# WHAT THE TASK ASKS
Give the data again in full, with every character unchanged.

::: INPUT DATA :::

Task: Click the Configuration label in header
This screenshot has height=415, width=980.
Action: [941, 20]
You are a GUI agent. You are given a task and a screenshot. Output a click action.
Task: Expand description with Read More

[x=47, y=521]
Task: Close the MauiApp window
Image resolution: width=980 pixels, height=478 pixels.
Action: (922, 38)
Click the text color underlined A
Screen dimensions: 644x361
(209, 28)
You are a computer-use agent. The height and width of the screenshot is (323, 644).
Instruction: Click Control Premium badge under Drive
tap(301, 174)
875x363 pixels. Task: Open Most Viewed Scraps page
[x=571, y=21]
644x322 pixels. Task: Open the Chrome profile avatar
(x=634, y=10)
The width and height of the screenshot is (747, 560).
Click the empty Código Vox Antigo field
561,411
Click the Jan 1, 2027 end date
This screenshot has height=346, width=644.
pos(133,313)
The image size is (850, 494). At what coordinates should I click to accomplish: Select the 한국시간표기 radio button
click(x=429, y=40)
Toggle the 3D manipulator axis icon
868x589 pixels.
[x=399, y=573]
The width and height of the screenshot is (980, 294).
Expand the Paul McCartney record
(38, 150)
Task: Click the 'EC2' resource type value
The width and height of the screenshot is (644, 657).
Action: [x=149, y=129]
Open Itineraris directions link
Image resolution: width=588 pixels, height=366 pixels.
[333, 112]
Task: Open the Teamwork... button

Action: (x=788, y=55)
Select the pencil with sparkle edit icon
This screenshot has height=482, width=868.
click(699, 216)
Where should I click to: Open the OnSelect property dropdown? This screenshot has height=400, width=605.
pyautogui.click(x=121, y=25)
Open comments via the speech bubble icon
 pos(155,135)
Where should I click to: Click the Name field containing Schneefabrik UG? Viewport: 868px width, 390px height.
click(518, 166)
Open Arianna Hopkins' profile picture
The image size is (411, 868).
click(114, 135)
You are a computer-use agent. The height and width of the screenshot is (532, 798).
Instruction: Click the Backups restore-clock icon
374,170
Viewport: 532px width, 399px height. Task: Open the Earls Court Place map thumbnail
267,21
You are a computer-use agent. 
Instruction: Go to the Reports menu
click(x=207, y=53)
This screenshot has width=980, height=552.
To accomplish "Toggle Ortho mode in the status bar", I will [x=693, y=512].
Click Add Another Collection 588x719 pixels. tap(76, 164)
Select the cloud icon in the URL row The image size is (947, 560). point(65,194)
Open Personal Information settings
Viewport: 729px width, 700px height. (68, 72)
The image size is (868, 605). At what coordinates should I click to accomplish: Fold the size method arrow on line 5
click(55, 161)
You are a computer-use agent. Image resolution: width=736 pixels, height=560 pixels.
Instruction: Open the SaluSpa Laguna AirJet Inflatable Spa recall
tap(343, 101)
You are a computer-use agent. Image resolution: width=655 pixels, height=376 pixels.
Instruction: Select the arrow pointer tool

:::

# EXPECTED ANSWER
Task: Click the Configuration label in header
This screenshot has height=415, width=980.
Action: [941, 20]
You are a GUI agent. You are given a task and a screenshot. Output a click action.
Task: Expand description with Read More

[x=47, y=521]
Task: Close the MauiApp window
Image resolution: width=980 pixels, height=478 pixels.
Action: (922, 38)
Click the text color underlined A
Screen dimensions: 644x361
(209, 28)
You are a computer-use agent. The height and width of the screenshot is (323, 644).
Instruction: Click Control Premium badge under Drive
tap(301, 174)
875x363 pixels. Task: Open Most Viewed Scraps page
[x=571, y=21]
644x322 pixels. Task: Open the Chrome profile avatar
(x=634, y=10)
The width and height of the screenshot is (747, 560).
Click the empty Código Vox Antigo field
561,411
Click the Jan 1, 2027 end date
This screenshot has height=346, width=644.
pos(133,313)
The image size is (850, 494). At what coordinates should I click to accomplish: Select the 한국시간표기 radio button
click(x=429, y=40)
Toggle the 3D manipulator axis icon
868x589 pixels.
[x=399, y=573]
The width and height of the screenshot is (980, 294).
Expand the Paul McCartney record
(38, 150)
Task: Click the 'EC2' resource type value
The width and height of the screenshot is (644, 657).
Action: [x=149, y=129]
Open Itineraris directions link
Image resolution: width=588 pixels, height=366 pixels.
[333, 112]
Task: Open the Teamwork... button

Action: (x=788, y=55)
Select the pencil with sparkle edit icon
This screenshot has height=482, width=868.
click(699, 216)
Where should I click to: Open the OnSelect property dropdown? This screenshot has height=400, width=605.
pyautogui.click(x=121, y=25)
Open comments via the speech bubble icon
 pos(155,135)
Where should I click to: Click the Name field containing Schneefabrik UG? Viewport: 868px width, 390px height.
click(518, 166)
Open Arianna Hopkins' profile picture
The image size is (411, 868).
click(114, 135)
You are a computer-use agent. The height and width of the screenshot is (532, 798).
Instruction: Click the Backups restore-clock icon
374,170
Viewport: 532px width, 399px height. Task: Open the Earls Court Place map thumbnail
267,21
You are a computer-use agent. 
Instruction: Go to the Reports menu
click(x=207, y=53)
This screenshot has width=980, height=552.
To accomplish "Toggle Ortho mode in the status bar", I will [x=693, y=512].
Click Add Another Collection 588x719 pixels. tap(76, 164)
Select the cloud icon in the URL row The image size is (947, 560). point(65,194)
Open Personal Information settings
Viewport: 729px width, 700px height. (68, 72)
The image size is (868, 605). At what coordinates should I click to accomplish: Fold the size method arrow on line 5
click(55, 161)
You are a computer-use agent. Image resolution: width=736 pixels, height=560 pixels.
Instruction: Open the SaluSpa Laguna AirJet Inflatable Spa recall
tap(343, 101)
You are a computer-use agent. Image resolution: width=655 pixels, height=376 pixels.
Instruction: Select the arrow pointer tool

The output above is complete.